L’ancien président de la Cour constitutionnelle, Mohamed Lamine Bangoura, a de nouveau comparu ce lundi 27 avril 2026 devant la Cour de répression des infractions économiques et financières, dans le cadre des poursuites engagées contre lui pour détournement de deniers publics, enrichissement illicite, corruption et complicité.
Cette audience s’est tenue devant une nouvelle composition de la chambre de jugement, présidée par Alpha Camara, avec la participation de nouveaux membres du parquet. À la barre, l’ancien haut magistrat a été interrogé sur sa gestion à la tête de la Cour constitutionnelle entre 2018 et 2021, ainsi que sur les conditions d’acquisition de ses biens.

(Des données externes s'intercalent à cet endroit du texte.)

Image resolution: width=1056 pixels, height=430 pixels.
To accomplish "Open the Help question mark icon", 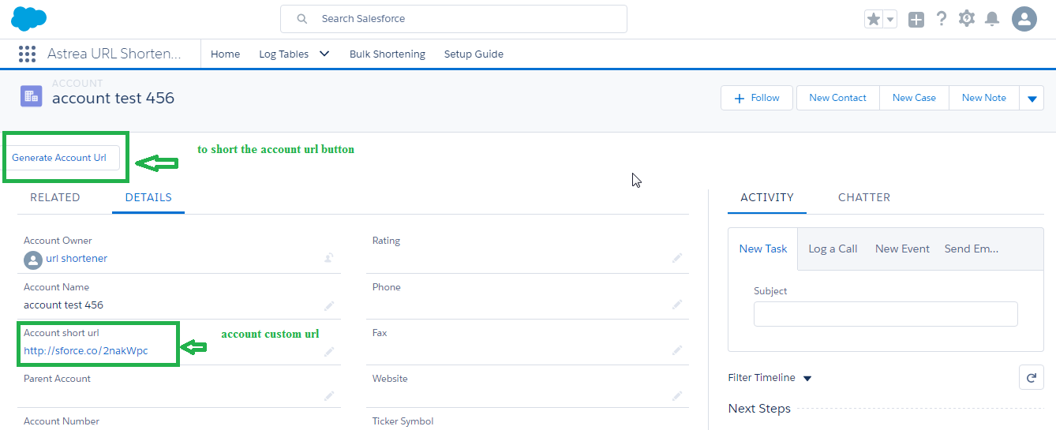I will coord(941,19).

S’exprimant sur la construction de ses immeubles à Conakry et à Dakar, Mohamed Lamine Bangoura a expliqué que ces réalisations reposaient sur ses revenus issus de ses activités académiques et de ses prestations en tant que consultant indépendant, notamment dans la réédition des conventions minières. Il a également évoqué le soutien de certains de ses anciens étudiants, devenus, selon lui, membres du gouvernement sous Alpha Condé, qui auraient contribué à l’achèvement de plusieurs de ses immeubles.
Concernant l’acquisition d’un immeuble à Dakar, il a affirmé avoir contracté un crédit de deux milliards de francs guinéens auprès d’Afriland Bank, assurant que cette opération était « justifiée ». Toutefois, le substitut du procureur a relevé une incohérence, évoquant un coût de réalisation estimé à 300 millions de francs CFA.

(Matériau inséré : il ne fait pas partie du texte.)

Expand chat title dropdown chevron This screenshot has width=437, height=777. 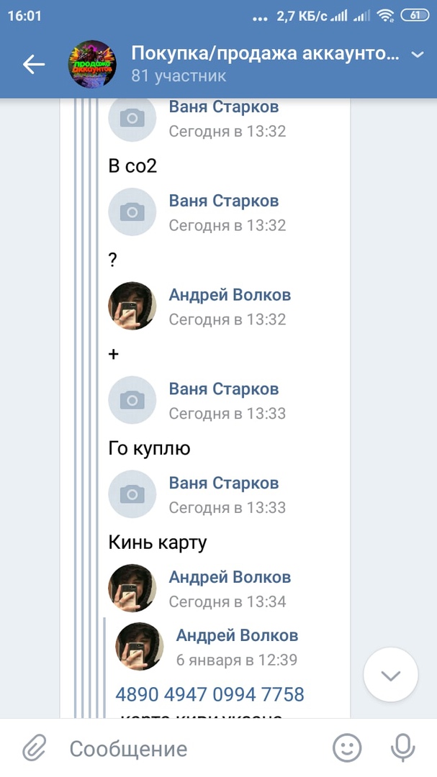417,55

Interrogé par le substitut du procureur, Pierre Segbé Kamano, sur ses rémunérations perçues à la Cour constitutionnelle, l’accusé a déclaré avoir perçu un salaire mensuel de 21 millions de francs guinéens en tant que membre en 2015, puis 75 millions de francs guinéens en qualité de président de l’institution.
En l’absence des avocats de l’Agent judiciaire de l’État, la cour a décidé de renvoyer l’affaire au 4 mai prochain.